TEXT BLOCK:
▬▬▬▬▬▬

Some psychodynamic theories of DE suggest it’s caused by fear of loss of control, or by hostility and anger, or by too much reliance on fantasy during sex for arousal. There’s often a disconnection between sexual arousal in a man’s mind and physical arousal in his body.

Another common factor is a man learning to masturbate, perhaps as a teenager, in a particularly forceful way – rubbing against the bed is common – and this seems to inhibit his ability to reach orgasm with gentle stimulation such as “normal” masturbation or sexual intercourse – the theory being that he just does not get enough stimulation from these techniques to reach orgasm.

And sexual therapist Bernard Apfelbaum believes that delayed ejaculation involves a low level of arousal – in other words, he thinks a man who thrusts for hours during sex without reaching orgasm and ejaculation is simply not sexually aroused, even though he has a hard and long-lasting erection.

Much of the treatment for DE has centered on psychodynamic psychotherapy, simply because there are no drugs available which can be used.

Psychotherapy tends to look for explanations of current conditions in a man or woman’s emotional and psychological history. And it’s not hard to understand how a man’s inability to ejaculate with a specific partner might represent a “withholding” attitude towards her.

His lack of ejaculation could be an external symbol of internal hostility, resentment, or anger. Non-partner-specific delayed ejaculation might be the result of more generalized shame, anxiety or guilt around sex in general. Here’s a very helpful book about delayed ejaculation.

I believe that some of my clients with delayed ejaculation have indeed held a great deal of hostility to women in general or their partner specifically, or feel a lot of shame and guilt around sex in general.

Video about delayed ejaculation

But there’s still an interesting question to be addressed, and that is why these emotions manifest in this way in only some men who have ejaculation issues. There is no doubt that many men have feelings of anger and hostility towards women, and/or shame and guilt around sex, but they have NO difficulty engaging in intercourse and ejaculating normally. So is there another factor at work? The answer, as you may have expected, is probably “yes”.

It seems that men with delayed ejaculation often have a very low level of sexual arousal, despite having a hard and often prolonged erection.

This situation appears to develop because a man is, at a very deep emotional and psychological level, trying hard to please his partner, to fulfill her needs, and to satisfy her in a way that probably goes beyond sex alone.

▬▬▬▬▬▬

ENTRIES SUPPLIED:
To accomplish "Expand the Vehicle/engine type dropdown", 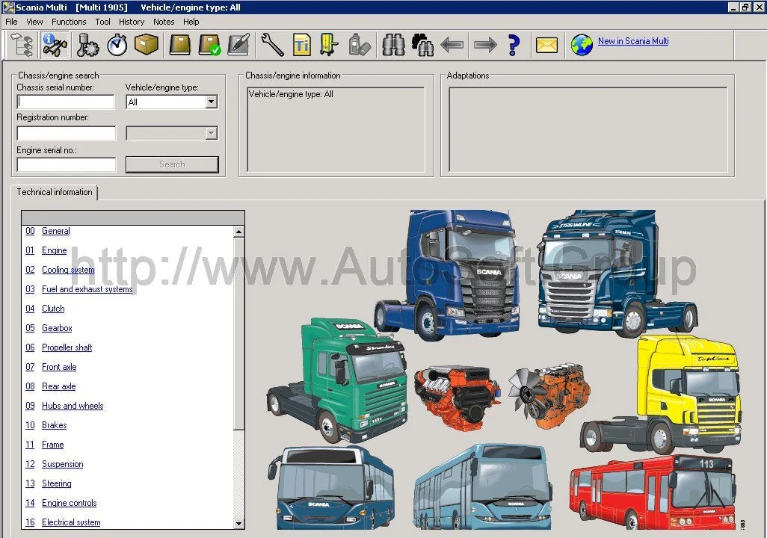I will (211, 102).

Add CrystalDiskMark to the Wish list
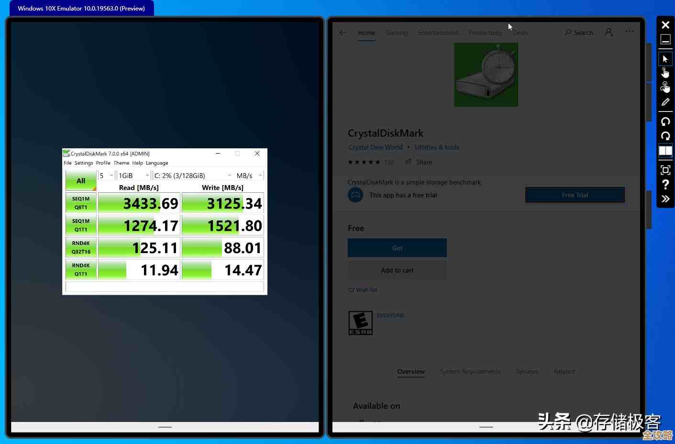(363, 290)
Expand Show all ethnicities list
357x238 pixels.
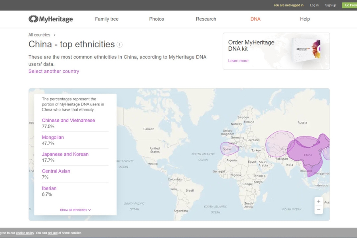[x=75, y=210]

▬▬▬▬▬▬

REQUIRED WORK:
Write the next part of the passage on delayed ejaculation, picking up after its last sentence.

ANSWER BELOW:
But there are other explanations of delayed ejaculation too, the primary one being that a man learned to masturbate in a very idiosyncratic way which involved extreme pressure and force on his penis.

Having conditioned himself only to ejaculate in response to very vigorous stimulation, it becomes impossible in later life to get the necessary stimulation he needs to ejaculate from the act of intercourse.

A third explanation is even more prosaic: it is that a man simply prefers the feeling of his own hand to that of his current partner’s, or any partner’s, vagina.

And so of course the most important question is: what treatment methods are available?

The answer is that there are many ways of treating DE, and which one of them will be successful depends on the individual circumstances in each case.

Where there are clear issues of blurred boundaries, or, worse, childhood sexual abuse, then deep psychotherapy is probably the answer, so that a man can re-establish a sense of trust towards women, and an ability to maintain his own boundaries in the face of his partner’s needs, wishes, and demands.

This might be the right approach when a man seems to have a compulsion to “serve” his partner, or when it appears that his main aim during sex is to pleasure his partner, or when he seems unable to take any time or pleasure for himself.

A man like this can be encouraged, through a gradual process of psychotherapy, to let go and take time and space for himself so that he can enjoy sex to the full.

When he can let go of his emotional constraints, he will probably also be able to release physically during the act of intercourse. “Release” is a good word here, since it implies equally to the release of semen and the release of psychological inhibition.